▶ _Task brief_
As the output, give exactly the lines that run from the one with "This screenshot has width=1024, height=553." through the end of the records below, and omit pictures.

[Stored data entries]
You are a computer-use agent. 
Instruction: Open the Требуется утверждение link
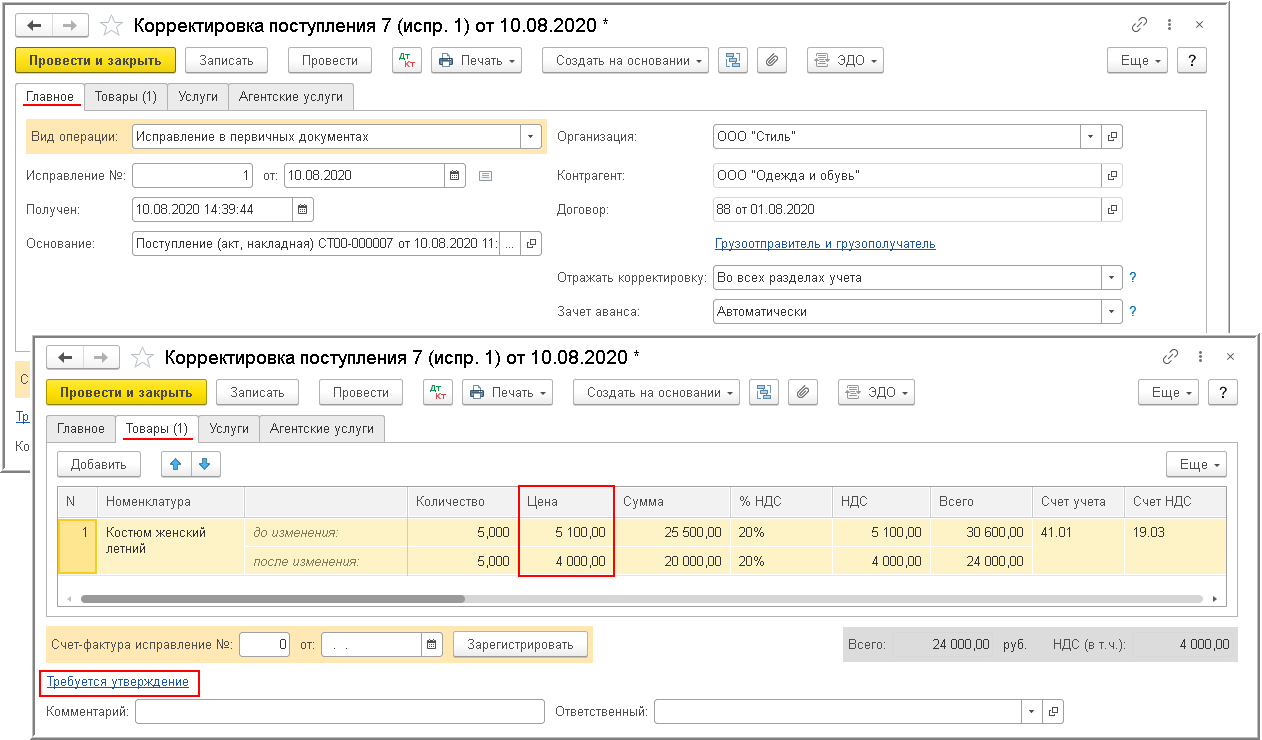[x=118, y=682]
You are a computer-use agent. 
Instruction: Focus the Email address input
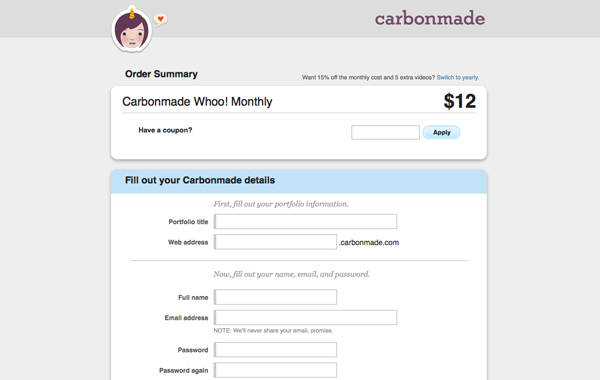click(305, 317)
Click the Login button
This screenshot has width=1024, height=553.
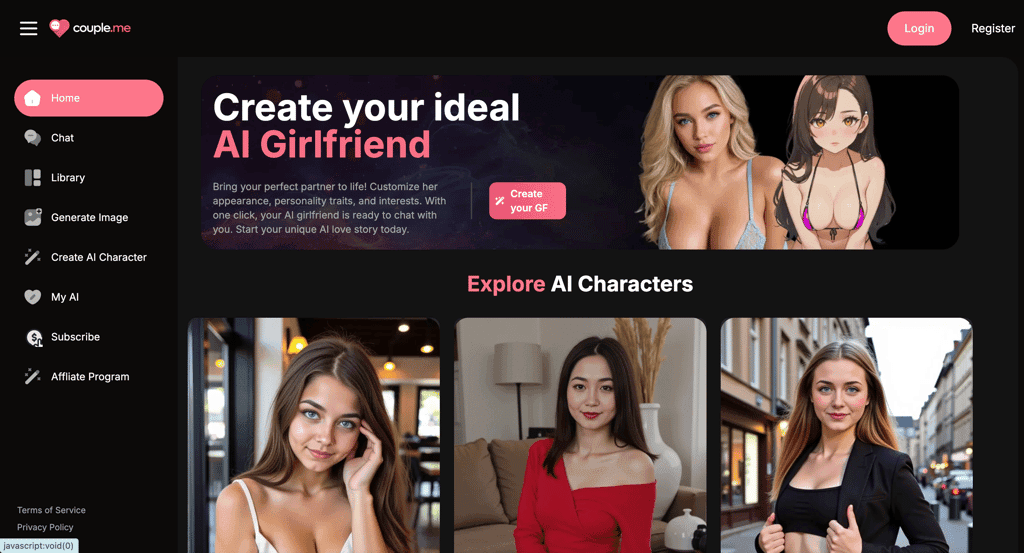(x=919, y=28)
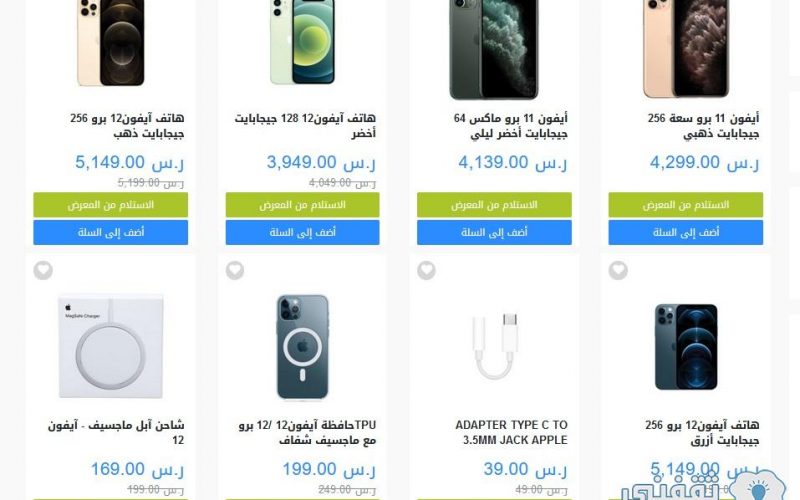This screenshot has width=800, height=500.
Task: View MagSafe charger box image
Action: [x=111, y=346]
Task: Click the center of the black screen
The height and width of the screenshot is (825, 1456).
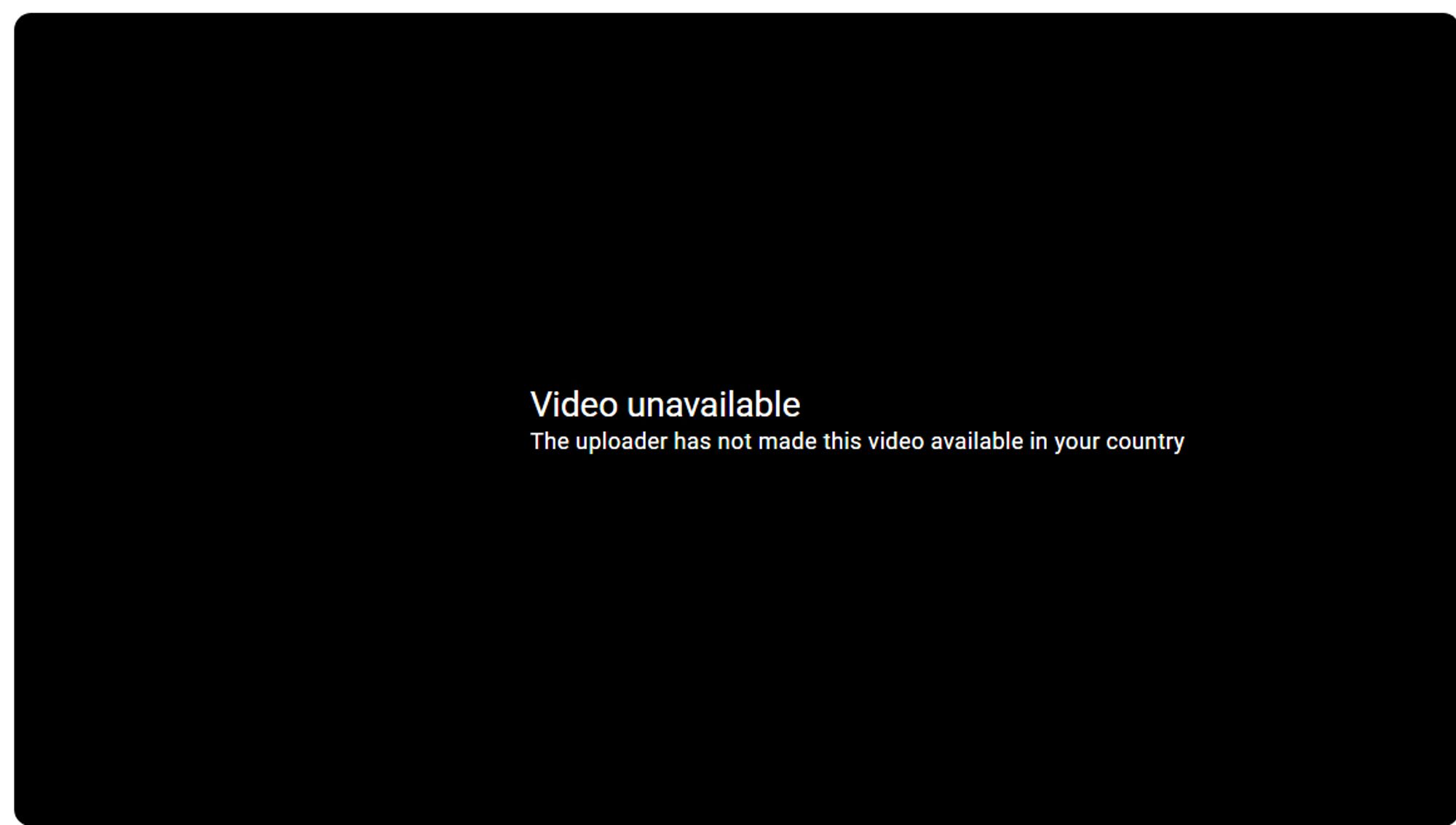Action: [x=728, y=412]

▶ _Answer to the problem_
This screenshot has width=1024, height=553.
(x=919, y=28)
This screenshot has width=800, height=500.
Task: View MagSafe charger box image
Action: [x=111, y=346]
Task: Click the center of the black screen
The height and width of the screenshot is (825, 1456).
Action: [x=728, y=412]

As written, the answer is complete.